I also believe someday we'll have a much better grasp of this than we do now, which at present seems to be: "This appears to be, uh, safe, because we found it (most of the time) inside a human. So throw this bag of (typically, ingested) bacteria at (your digestive tract) wall and see if it sticks in a way that benefits you".

Here is a link to a clinical guide to treating various conditions with probiotics , with which ones, and their efficacy for said conditions. I don't know much about these particular doctors, but you can follow links next to each probiotic instance to various studies about them.
posted by bitterkitten at 4:53 PM on January 25, 2018 [3 favorites]

In which a real MD writes about "leaky gut":

I can find you "real MDs" who say "leaky gut" is a real thing (though that doesn't mean that every claim about it that random people make on the internet is true). You aren't going to get a definitive yes or no here.

As far as Wikipedia goes, it's not a great source for figuring out if something is woo. The anti-woo prejudice of the people who tend to "win" the editing wars is so strong that real evidence gets dismissed (I know this from subjects I know more about - check the history on the leaky gut page for back and forth editing). I'd consider the NHS page more trustworthy, of course, but if there are good "pro" sources, the Wikipedia page probably won't have them.

For this situation, since you've known this doctor for years, I would ask the doctor. That might reassure you - and it might make you decide you need to leave. I wouldn't leave a medical practice because a nurse practitioner says something questionable. I've had nurses say profoundly stupid things to me that did not reflect what the doctor thought (not a reflection of nurses in general - doctors say stupid things too.)
posted by FencingGal at 9:27 AM on January 26, 2018 [2 favorites]

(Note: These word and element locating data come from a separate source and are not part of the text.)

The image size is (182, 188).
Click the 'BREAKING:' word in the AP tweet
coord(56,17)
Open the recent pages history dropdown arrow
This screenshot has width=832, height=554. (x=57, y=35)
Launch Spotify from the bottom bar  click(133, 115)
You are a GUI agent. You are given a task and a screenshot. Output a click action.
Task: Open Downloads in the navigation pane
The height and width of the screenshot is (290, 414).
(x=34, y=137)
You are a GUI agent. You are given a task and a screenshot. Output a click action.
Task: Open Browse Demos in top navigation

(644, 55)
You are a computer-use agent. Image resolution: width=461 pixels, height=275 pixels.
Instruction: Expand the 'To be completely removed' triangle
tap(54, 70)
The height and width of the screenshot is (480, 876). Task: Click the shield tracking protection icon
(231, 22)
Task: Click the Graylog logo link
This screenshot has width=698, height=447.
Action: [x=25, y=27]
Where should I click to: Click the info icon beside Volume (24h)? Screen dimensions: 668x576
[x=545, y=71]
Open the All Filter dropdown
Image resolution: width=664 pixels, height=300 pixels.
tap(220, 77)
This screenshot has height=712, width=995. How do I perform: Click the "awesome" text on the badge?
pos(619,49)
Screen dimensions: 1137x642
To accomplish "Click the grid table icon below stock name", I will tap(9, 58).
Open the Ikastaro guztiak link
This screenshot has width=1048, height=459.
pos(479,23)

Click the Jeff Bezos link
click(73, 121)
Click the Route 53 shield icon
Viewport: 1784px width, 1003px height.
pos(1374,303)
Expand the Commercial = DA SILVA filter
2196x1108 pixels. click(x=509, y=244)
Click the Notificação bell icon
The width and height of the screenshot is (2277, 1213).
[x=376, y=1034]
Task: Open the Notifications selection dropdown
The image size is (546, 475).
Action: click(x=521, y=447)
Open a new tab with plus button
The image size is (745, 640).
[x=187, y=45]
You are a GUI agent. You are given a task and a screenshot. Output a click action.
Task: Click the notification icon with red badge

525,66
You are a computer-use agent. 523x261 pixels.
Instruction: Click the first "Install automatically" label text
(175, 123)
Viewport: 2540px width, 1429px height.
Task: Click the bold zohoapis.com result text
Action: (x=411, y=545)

I know your question is "is leaky gut a real thing"

And the answer is...

It doesnt matter if its real or not. Try the diet, try the help, try eliminating what they suggest. If you feel better it works! If it doesn't, well try something else.

The body is infinitely more complex than our brains or science can possible understand. We have the basics but when it comes to digestive health (microbiome, phages, etc) its just too complex. The only way to know if something works is to try it.